Given request
Rewrite the items below so that each "Instruction" becomes "Directive", keeping everything else the same.

start Given data

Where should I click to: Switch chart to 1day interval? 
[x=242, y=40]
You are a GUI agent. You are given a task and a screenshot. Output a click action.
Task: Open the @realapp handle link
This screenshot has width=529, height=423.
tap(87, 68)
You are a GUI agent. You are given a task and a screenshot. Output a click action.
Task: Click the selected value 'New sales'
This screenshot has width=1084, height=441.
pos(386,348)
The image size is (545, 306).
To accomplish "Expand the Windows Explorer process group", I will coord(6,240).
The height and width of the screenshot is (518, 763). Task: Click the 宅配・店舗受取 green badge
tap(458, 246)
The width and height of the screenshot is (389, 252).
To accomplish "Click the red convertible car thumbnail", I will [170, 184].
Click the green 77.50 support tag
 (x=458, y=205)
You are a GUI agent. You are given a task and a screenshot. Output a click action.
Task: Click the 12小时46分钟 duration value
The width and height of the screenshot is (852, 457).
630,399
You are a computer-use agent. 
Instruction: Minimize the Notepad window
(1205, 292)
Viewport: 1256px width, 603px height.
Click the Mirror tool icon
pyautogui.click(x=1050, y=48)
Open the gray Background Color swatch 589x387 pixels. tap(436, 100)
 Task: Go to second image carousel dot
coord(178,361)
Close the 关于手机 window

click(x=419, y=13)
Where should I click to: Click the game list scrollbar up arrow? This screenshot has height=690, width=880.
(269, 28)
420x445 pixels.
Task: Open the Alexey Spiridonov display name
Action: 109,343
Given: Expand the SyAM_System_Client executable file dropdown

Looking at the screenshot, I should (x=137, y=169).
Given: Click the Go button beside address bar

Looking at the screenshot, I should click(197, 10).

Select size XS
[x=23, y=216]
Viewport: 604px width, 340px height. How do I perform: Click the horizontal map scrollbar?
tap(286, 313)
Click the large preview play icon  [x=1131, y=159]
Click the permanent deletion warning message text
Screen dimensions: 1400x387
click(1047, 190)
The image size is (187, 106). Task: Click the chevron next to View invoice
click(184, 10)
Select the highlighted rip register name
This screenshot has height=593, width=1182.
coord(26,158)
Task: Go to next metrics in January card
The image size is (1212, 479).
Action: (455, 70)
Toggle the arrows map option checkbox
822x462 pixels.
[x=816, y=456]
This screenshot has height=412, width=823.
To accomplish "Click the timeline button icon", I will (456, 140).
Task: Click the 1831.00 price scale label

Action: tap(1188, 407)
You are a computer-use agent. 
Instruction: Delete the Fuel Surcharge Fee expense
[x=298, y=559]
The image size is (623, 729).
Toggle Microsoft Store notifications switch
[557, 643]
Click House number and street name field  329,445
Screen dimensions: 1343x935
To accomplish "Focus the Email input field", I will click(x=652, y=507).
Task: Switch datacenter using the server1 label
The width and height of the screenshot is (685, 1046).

end Given data

Answer to this problem
Where should I click to: Switch chart to 1day interval? 
[x=242, y=40]
You are a GUI agent. You are given a task and a screenshot. Output a click action.
Task: Open the @realapp handle link
This screenshot has width=529, height=423.
tap(87, 68)
You are a GUI agent. You are given a task and a screenshot. Output a click action.
Task: Click the selected value 'New sales'
This screenshot has width=1084, height=441.
pos(386,348)
The image size is (545, 306).
To accomplish "Expand the Windows Explorer process group", I will coord(6,240).
The height and width of the screenshot is (518, 763). Task: Click the 宅配・店舗受取 green badge
tap(458, 246)
The width and height of the screenshot is (389, 252).
To accomplish "Click the red convertible car thumbnail", I will [170, 184].
Click the green 77.50 support tag
 (x=458, y=205)
You are a GUI agent. You are given a task and a screenshot. Output a click action.
Task: Click the 12小时46分钟 duration value
The width and height of the screenshot is (852, 457).
630,399
You are a computer-use agent. 
Directive: Minimize the Notepad window
(1205, 292)
Viewport: 1256px width, 603px height.
Click the Mirror tool icon
pyautogui.click(x=1050, y=48)
Open the gray Background Color swatch 589x387 pixels. tap(436, 100)
 Task: Go to second image carousel dot
coord(178,361)
Close the 关于手机 window

click(x=419, y=13)
Where should I click to: Click the game list scrollbar up arrow? This screenshot has height=690, width=880.
(269, 28)
420x445 pixels.
Task: Open the Alexey Spiridonov display name
Action: 109,343
Given: Expand the SyAM_System_Client executable file dropdown

Looking at the screenshot, I should (x=137, y=169).
Given: Click the Go button beside address bar

Looking at the screenshot, I should click(197, 10).

Select size XS
[x=23, y=216]
Viewport: 604px width, 340px height. How do I perform: Click the horizontal map scrollbar?
tap(286, 313)
Click the large preview play icon  [x=1131, y=159]
Click the permanent deletion warning message text
Screen dimensions: 1400x387
click(1047, 190)
The image size is (187, 106). Task: Click the chevron next to View invoice
click(184, 10)
Select the highlighted rip register name
This screenshot has height=593, width=1182.
coord(26,158)
Task: Go to next metrics in January card
The image size is (1212, 479).
Action: (455, 70)
Toggle the arrows map option checkbox
822x462 pixels.
[x=816, y=456]
This screenshot has height=412, width=823.
To accomplish "Click the timeline button icon", I will (456, 140).
Task: Click the 1831.00 price scale label

Action: tap(1188, 407)
You are a computer-use agent. 
Directive: Delete the Fuel Surcharge Fee expense
[x=298, y=559]
The image size is (623, 729).
Toggle Microsoft Store notifications switch
[557, 643]
Click House number and street name field  329,445
Screen dimensions: 1343x935
To accomplish "Focus the Email input field", I will click(x=652, y=507).
Task: Switch datacenter using the server1 label
The width and height of the screenshot is (685, 1046).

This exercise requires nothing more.